August 7, 2012 by Staff | Comments Off on Portfolio Performance: June 2012

The Saint Paul Teachers’ (SPTRFA) Portfolio battled to a performance draw during a quite volatile fiscal year that ended June 30. It was a twelve month period of mixed struggles and high points. The year ended about where it began with the Fund returning 0.3% for the twelve months. That was short of the Plan’s investment target return of 8% per year. However, its longer term return, which remains the important focus for the Board, remained above an annualized 9%.

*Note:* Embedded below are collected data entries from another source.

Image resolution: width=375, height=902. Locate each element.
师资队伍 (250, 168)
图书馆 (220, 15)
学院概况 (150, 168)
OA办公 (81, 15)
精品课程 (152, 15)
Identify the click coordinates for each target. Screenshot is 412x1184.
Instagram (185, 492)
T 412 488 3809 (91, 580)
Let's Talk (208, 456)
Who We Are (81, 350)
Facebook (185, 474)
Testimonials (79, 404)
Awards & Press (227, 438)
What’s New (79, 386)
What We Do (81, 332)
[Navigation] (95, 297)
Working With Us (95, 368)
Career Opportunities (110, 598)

In early August, the Board completed two days of its annual Summer Workshop during which it continued its examination of steps it might want to consider to further insure the Fund’s financial sustainability with a major emphasis on potential adjustments to the investment portfolio. Such changes would be designed to best address future challenges that the markets may present, including the strong likelihood of rising interest rates and continued volatility. Volatility and risk are necessary components of portfolio management, for without them, important growth and return potential becomes very limited. Therefore, managing that risk becomes a key element for the SPTRFA Board’s focus in its investment planning and decisions.

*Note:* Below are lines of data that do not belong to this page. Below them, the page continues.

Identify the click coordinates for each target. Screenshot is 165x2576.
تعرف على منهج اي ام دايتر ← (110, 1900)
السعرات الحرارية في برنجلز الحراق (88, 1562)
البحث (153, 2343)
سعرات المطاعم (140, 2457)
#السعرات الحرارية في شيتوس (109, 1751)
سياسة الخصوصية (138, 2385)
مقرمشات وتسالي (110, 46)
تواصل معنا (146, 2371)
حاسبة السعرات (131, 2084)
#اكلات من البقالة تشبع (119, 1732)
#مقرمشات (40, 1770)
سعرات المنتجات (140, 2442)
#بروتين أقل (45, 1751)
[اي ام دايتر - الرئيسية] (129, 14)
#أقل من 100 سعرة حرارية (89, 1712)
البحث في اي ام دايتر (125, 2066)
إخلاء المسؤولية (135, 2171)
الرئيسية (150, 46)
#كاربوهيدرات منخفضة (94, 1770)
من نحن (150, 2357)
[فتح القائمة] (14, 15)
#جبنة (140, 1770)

The past twelve months were a text book case of “ups and downs”. The fiscal year opened with one of the worst quarterly stretches in market memory, as domestic and non-US markets were roiled by growing concerns of a worsening global slowdown. Investors dumped equities in favor of the safer haven of bonds, as a result. The next two quarters witnessed a solid rebound among stocks globally while bonds, which were less sanguine, were also positive, as investors shifted between these so-called “risk on” and “ risk off” moods. But by springtime, the old market adage of “sell in May and go away” again proved true as the largely European fiscal nightmares took center stage amid worries that a global double dip recession was at hand. As a result, stocks tumbled in the fourth quarter virtually wiping out any of the gains of the preceding nine months and ended the year with a very slight 0.3% gain.

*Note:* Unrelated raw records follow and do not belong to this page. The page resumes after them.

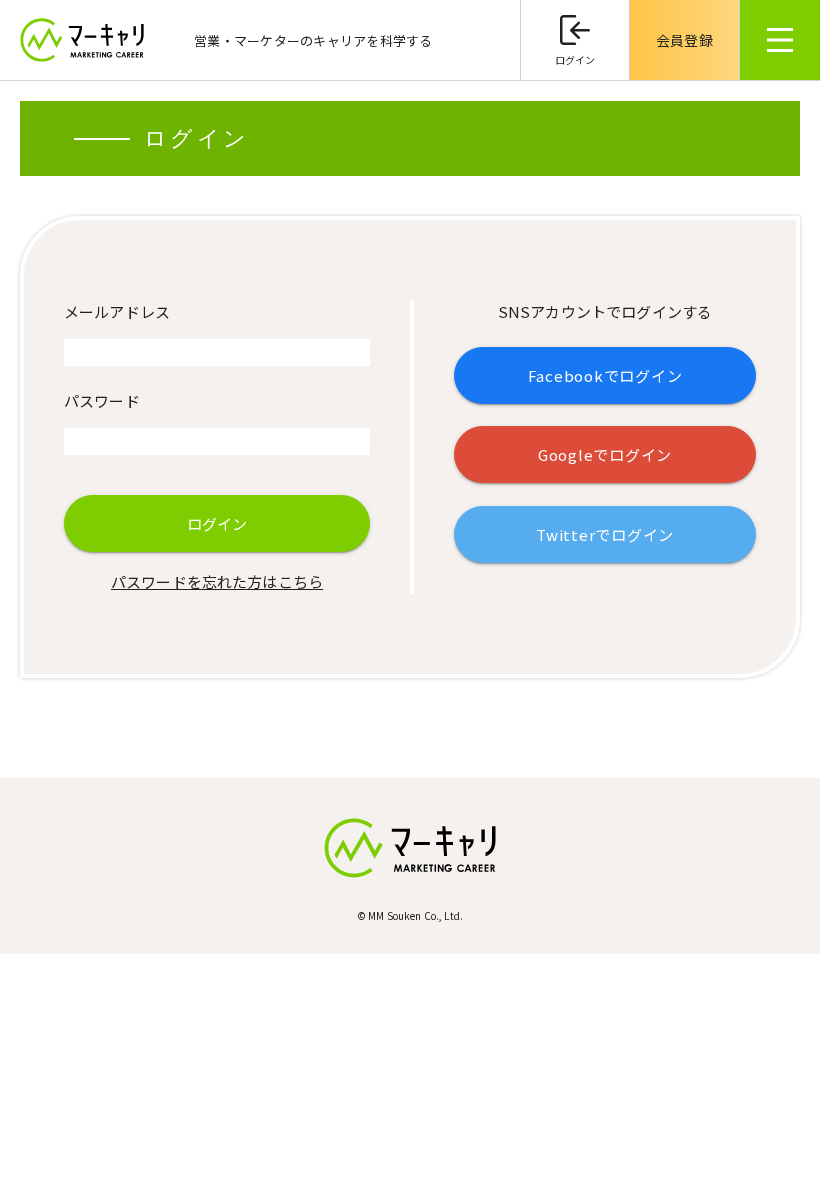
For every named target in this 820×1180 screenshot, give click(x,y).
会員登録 (684, 40)
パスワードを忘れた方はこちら (217, 581)
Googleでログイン (605, 454)
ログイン (575, 59)
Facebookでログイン (605, 375)
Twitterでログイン (605, 534)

The year’s best performing asset class was the Plan’s real estate assets that gained about 11%, while bonds contributed 8%. Those two asset classes represent about 30% of the portfolio. Domestic equities, the largest class, struggled in the final quarter, especially the Plan’s smaller and mid-sized capitalized portfolios, as investors sought perceived safer ground among larger cap stocks and bonds. As a result, the portfolio gave back most of its equity gains earned during the first nine months. For the fiscal year, domestic stocks reported a 1.0% gain to slightly under-perform the benchmark. However, it was the non-US equities, buffeted by the double whammy of slowing global demand and mounting credit concerns, that proved the most harmful, returning a negative 12% over the twelve months, with emerging markets being especially hard hit.

The Plan was coming off two very strong performance years, in 2010 and 2011, the latter of which was a 25% gain, one of the Plan’s best years ever. The Fund’s three year annualized return remains a very solid 12.5%. During the year, the Board’s target return, based on its recently completed actuarial “Experience Study” and legislative action, was reduced from 8.5% to 8%. Even with the near term expected challenges to equity and fixed income markets, the Board remains convinced that its long term annualized 8% target rate of return will be achievable.